We have spoken of the side effects of breast cancer treatment many times before, but bone loss is a common problem even for those who don't have cancer. Breast cancer survivors are at elevated risk due to the use of aromatase inhibitors (AI) after treatment. They can lose bone mineral at a rate of 5-21 percent over the first two years of chemotherapy.1 A recent article in the American Journal of Nurse Practitioners discusses the risk factors, assessment, and practical prevention recommendations particularly focused on cancer survivors.
Selecting a specific adjuvant endocrine therapy depends on many factors, such as tumor receptibility, risk/benefit profile, and survival outcomes. Clinical trials have noted substantial bone loss over a course of treatment that lasts five or more years. Fracture rates are three times as high with AI or Tamoxifen use. The benefits of this therapy may outweigh this risk, but cancer patients must be monitored more closely, especially during the survivorship years. Here is a simple assessment of DEXA T-scores.
WHO T-Score Definition4
|-1.0 or higher
|-1.0 to -2.5
|-2.5 or lower
As oncology nurses, one of our major strengths is in patient education. Patients should be managed with sequential bone density examinations, daily calcium and vitamin D supplementation, and weight-bearing/aerobic exercise as tolerated. Encouragement from us and consulting with a physical therapist before the start of any exercise program will help with compliance and avoid unnecessary injuries.
Other risk factors in postmenopausal breast cancer survivors that warrant bone mineral density testing include:
- Induced menopause by surgery, chemotherapy, or prolonged ovarian suppression
- Age over 50
- A fragility fracture after menopause onset or known secondary cause of bone loss
- Rheumatoid arthritis
- Alcohol consumption of two or more units/day
- Endocrine therapy with an AI
When planning for survivorship, a multidisciplinary approach is best to address the persistent late effects many of our patients may face. A proactive approach on the part of the patient and awareness of the team can go a long way toward preventing serious long-term consequences.
Does your cancer center provide a specific followup clinic for survivors, or does someone from the cancer team take control of long-term followup recommendations?

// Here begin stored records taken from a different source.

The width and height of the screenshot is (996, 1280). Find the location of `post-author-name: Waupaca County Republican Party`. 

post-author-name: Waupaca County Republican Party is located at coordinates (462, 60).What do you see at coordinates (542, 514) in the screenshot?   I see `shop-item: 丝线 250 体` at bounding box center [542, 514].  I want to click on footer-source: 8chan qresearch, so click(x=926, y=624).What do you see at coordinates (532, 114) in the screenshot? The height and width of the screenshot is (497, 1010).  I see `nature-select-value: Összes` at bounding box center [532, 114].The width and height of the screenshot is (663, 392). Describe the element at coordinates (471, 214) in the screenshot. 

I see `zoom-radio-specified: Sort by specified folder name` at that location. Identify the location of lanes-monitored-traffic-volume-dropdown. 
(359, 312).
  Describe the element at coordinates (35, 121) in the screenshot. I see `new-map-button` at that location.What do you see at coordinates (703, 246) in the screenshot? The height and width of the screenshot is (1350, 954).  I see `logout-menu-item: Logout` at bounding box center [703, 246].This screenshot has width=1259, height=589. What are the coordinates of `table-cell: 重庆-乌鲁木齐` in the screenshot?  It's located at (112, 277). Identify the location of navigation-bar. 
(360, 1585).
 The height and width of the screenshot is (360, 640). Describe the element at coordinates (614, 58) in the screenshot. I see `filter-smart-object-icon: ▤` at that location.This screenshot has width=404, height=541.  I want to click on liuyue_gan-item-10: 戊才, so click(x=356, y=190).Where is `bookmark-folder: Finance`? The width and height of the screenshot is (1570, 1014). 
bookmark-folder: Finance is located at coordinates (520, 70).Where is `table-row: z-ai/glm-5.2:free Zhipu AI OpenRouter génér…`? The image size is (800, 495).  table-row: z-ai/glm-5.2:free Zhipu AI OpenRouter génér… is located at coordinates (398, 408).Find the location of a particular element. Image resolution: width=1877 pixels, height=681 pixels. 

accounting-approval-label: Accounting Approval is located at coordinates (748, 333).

We are exploring these now ourselves.
- Knobf, MT, Visinski, S. Managing bone health in breast cancer survivors. The American Journal for Nurse Practitioners 2012; 16(7/8):6-11.
- Neuner JM, Yen TW, et al. Fracture risk and adjuvant hormonal therapy among a population based cohort of older female breast cancer patients Osteoporos Int. 2011; 22:2847-2855.
- Burstein, HJ, Prestrud AA, et al. American Society of Clinical Oncology Clinical Practice Guidelines: update on adjuvant endocrine therapy for women with hormone receptor-positive breast cancer. J Clin Oncol. 2010;28(3): 3784-3796.
- North American Menopause Society: Management of Osteoporosis in post menopausal women: 2010 position statement of the North American Menopause Society. Menopause. 2010;17(1):25-54.